Personal information
- Born: 1 March 1998 (age 27) Heilbronn, Germany
- Nationality: German
- Height: 1.98 m (6 ft 6 in)
- Playing position: Left back

Club information
- Current club: Rhein-Neckar Löwen
- Number: 13

Youth career
- Years: Team
- 0000–2016: TSB Heilbronn-Horkheim

Senior clubs
- Years: Team
- 2016–2024: Frisch Auf Göppingen
- 2024–: Rhein-Neckar Löwen

National team ^{1}
- Years: Team / Apps / (Gls)
- 2019–: Germany / 46 / (92)

Medal record
Olympic Games
| Silver medal – second place | 2024 Paris | Team |
U-18 European Championship
| Bronze medal – third place | 2016 Croatia |  |

= Sebastian Heymann =

German handball player (born 1998)

Sebastian Heymann (born 1 March 1998) is a German handball player for Rhein-Neckar Löwen and the German national team.

==Career==
Having starred for the youth teams at TSB Heilbronn-Horkheim, he was called up to play at the 2016 European Men's U-18 Handball Championship for Germany, where the team finished in third place and Heymann himself named in the tournament's all-star team.
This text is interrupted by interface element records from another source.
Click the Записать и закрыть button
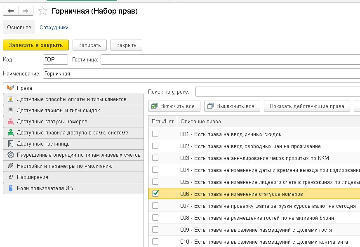This screenshot has width=360, height=247. [36, 45]
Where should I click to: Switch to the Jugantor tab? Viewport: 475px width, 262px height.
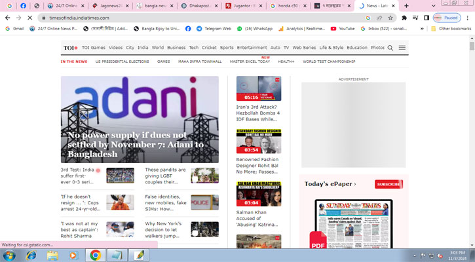[245, 6]
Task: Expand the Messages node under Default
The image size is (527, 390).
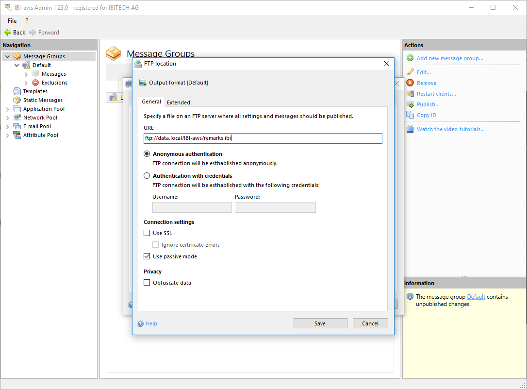Action: (26, 74)
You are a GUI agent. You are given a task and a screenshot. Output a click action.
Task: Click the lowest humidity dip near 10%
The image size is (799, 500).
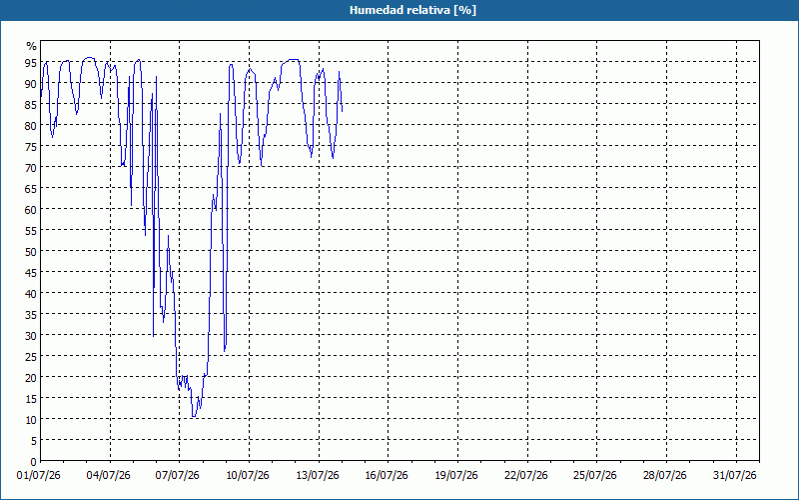coord(193,417)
He later earned a professional contract with Bundesliga club Frisch Auf Göppingen, scoring six goals on his debut. That season, he was part of the Göppingen team that won the 2016–17 EHF Cup, defeating Füchse Berlin 30–22 in the final. In 2023, it was announced he would join Rhein-Neckar Löwen for the 2024–25 season.

Internationally, he has represented the senior national team of Germany at the 2022 and 2024 European Men's Handball Championships.